The point I'm trying to make here is that BIND9 should not be exposed to the public. It has code problems that should be unacceptable in this day and age of cybersecurity. Even if it were written perfectly, it has far too many features to be trustworthy. It's feature-richness makes it a great hidden master, it's just all those feature get in the way of it being a simple authoritative slave server, or a simple resolver. They shouldn't rewrite it from scratch, but if they did, they should choose a safe language and not use C/C++.




Example#2: strcpy()

BIND9 has 245 instances of the horribly unsafe strcpy() function, spread through 94 files.

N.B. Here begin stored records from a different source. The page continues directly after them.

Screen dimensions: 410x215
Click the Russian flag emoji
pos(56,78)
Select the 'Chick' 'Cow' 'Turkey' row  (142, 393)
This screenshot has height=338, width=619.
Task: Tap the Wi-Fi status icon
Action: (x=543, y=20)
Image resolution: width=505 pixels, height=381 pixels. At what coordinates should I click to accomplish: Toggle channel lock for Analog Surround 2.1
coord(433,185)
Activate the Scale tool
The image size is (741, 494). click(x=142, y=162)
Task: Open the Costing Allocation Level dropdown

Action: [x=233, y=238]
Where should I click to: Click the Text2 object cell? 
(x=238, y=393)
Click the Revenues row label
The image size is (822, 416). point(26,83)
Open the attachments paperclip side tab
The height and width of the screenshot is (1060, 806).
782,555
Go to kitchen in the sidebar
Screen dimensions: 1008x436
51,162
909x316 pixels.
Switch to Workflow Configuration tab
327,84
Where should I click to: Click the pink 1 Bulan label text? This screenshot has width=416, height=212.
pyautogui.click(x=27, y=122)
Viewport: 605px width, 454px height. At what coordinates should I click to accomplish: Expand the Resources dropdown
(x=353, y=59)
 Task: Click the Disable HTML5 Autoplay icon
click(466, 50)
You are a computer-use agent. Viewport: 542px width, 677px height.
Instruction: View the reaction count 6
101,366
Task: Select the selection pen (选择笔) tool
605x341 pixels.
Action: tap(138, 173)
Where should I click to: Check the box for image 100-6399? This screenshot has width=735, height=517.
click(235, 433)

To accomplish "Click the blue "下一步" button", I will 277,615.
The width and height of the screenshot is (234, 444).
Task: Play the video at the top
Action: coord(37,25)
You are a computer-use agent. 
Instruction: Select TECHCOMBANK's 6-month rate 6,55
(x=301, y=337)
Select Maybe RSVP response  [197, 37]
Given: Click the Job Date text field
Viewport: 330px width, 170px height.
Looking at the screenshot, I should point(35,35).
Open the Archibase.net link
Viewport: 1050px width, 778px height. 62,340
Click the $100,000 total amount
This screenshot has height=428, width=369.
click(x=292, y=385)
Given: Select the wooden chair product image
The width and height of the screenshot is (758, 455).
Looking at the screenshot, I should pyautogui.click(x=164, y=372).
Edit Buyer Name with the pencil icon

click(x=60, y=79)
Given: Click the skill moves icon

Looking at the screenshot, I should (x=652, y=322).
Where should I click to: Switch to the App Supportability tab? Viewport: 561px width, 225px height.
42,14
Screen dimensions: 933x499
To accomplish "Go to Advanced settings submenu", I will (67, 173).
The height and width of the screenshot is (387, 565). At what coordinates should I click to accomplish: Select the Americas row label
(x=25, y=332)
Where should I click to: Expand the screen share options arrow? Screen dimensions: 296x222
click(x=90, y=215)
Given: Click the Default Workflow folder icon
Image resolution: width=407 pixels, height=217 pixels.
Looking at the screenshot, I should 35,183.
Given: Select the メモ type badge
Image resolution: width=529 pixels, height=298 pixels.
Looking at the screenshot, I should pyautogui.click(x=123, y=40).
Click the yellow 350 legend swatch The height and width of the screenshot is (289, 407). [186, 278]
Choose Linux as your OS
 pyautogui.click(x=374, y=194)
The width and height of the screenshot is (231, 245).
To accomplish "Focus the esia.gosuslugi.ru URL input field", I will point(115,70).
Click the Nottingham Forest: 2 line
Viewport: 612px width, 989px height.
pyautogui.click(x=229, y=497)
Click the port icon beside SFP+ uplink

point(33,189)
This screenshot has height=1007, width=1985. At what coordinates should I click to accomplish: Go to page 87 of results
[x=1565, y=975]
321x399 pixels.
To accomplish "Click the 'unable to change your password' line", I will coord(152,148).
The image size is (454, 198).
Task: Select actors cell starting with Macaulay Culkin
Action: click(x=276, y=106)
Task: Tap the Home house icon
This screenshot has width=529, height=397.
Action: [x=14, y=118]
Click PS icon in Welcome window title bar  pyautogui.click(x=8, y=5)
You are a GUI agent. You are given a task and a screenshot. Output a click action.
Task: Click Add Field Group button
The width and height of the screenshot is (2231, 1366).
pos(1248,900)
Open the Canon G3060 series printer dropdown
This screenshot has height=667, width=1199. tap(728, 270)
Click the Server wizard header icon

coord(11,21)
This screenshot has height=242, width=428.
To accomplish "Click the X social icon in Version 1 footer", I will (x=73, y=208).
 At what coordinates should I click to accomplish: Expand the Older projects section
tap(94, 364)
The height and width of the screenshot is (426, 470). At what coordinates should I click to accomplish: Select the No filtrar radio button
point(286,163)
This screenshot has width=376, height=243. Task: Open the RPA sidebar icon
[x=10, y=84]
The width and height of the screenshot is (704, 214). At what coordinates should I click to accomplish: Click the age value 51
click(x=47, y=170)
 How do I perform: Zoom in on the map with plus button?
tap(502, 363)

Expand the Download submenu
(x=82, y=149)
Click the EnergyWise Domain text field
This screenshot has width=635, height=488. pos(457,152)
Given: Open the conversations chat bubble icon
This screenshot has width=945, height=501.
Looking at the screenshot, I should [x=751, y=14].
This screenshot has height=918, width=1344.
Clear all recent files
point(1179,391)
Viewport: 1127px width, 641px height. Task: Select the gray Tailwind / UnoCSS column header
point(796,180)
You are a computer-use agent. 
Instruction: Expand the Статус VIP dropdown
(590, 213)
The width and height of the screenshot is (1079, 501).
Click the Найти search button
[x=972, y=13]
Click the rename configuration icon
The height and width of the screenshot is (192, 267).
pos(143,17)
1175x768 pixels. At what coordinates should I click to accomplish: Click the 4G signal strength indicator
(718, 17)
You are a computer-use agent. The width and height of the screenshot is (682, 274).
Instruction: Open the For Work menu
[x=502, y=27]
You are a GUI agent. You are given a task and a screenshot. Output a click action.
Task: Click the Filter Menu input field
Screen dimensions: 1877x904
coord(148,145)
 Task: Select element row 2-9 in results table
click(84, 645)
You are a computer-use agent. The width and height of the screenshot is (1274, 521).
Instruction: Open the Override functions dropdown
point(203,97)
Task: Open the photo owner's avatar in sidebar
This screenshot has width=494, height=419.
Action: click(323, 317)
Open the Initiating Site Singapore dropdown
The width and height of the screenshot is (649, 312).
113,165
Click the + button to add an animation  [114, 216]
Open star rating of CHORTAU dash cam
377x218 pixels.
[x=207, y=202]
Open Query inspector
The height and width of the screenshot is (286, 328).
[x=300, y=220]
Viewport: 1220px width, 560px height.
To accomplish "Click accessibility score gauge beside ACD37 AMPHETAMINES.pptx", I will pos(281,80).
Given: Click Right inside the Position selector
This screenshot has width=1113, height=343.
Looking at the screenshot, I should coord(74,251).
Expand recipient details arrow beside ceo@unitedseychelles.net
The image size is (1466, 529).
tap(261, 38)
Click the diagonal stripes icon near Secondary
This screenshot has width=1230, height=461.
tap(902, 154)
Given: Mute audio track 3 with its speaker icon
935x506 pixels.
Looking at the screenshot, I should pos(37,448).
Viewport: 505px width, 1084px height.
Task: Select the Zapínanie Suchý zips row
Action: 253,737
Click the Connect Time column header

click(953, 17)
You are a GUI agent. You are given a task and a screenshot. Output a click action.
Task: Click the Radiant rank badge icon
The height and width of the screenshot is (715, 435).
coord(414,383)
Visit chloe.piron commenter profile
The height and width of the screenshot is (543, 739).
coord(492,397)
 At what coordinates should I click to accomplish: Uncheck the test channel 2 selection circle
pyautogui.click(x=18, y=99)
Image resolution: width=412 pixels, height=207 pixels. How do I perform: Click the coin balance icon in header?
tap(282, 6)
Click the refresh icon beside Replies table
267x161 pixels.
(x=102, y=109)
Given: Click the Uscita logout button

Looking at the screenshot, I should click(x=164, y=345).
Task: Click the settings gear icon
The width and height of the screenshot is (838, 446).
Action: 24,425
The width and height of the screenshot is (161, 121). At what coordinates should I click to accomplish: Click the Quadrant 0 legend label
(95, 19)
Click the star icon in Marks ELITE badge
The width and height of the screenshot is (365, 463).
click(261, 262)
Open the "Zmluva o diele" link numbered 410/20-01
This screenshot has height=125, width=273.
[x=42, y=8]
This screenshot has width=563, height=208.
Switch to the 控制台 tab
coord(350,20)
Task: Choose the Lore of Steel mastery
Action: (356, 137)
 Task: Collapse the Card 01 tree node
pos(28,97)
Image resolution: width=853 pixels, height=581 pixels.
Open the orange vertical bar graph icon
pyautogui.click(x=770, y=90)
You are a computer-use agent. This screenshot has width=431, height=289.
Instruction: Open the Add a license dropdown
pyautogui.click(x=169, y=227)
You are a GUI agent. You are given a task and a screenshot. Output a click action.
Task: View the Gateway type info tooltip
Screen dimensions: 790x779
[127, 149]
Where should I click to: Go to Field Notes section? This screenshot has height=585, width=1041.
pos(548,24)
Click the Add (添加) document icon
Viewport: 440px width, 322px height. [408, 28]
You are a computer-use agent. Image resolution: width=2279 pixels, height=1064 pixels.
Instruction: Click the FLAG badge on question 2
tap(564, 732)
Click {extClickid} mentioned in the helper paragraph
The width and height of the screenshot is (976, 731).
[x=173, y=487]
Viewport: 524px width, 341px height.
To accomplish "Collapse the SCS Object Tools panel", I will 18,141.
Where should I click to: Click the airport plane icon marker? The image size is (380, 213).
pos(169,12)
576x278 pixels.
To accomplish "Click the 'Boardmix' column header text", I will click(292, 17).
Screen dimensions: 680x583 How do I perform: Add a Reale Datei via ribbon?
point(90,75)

This is unacceptable -- yet another technical debt they need to fix. It needs to be replaced with the strcpy_s() function.

In the file lwresutil.c is an example of flawed thinking around strcpy(). It's not an exploitable bug, at least not yet, but it's still flawed.

lwres_getaddrsbyname(...)
{ unsigned int target_length;

target_length = strlen(name);
if (target_length >= sizeof(target_name))
return (LWRES_R_FAILURE);
strcpy(target_name, name); /* strcpy is safe */
}

The problem here, which I highlighted in bold. The problem is that on a 64-bit machine, an unsigned int is only 32-bits, but string lengths can be longer than a 32-bit value can hold. Thus, a 4-billion byte name would cause the integer to overflow and the length check to fail. I don't think you can get any name longer than 256 bytes through this code path, so it's likely not vulnerable now, but the "4-billion bytes of data" problem is pretty common in other code, and frequently exploitable in practice.

The comment /* strcpy is safe */ is no more accurate than those emails that claim "Checked by anti-virus".

Modern code should never use strcpy(), at all, under any circumstances, not even in the unit-test code where it doesn't matter. It's easy to manage projects by simply grepping for the string "strcpy()" and whether it exists or not, it's hard managing project with some strcpy()s. It's like being some pregnant.






1 comment:

The Ubiquitous Mr. Lovegroove said...

Even if you masscan'ed the internet and crashed every BIND out there, doubt it would make much difference. Root servers are probably patched a while ago - ISC tends to embargo critical bugs and BIND's popularity is <20%.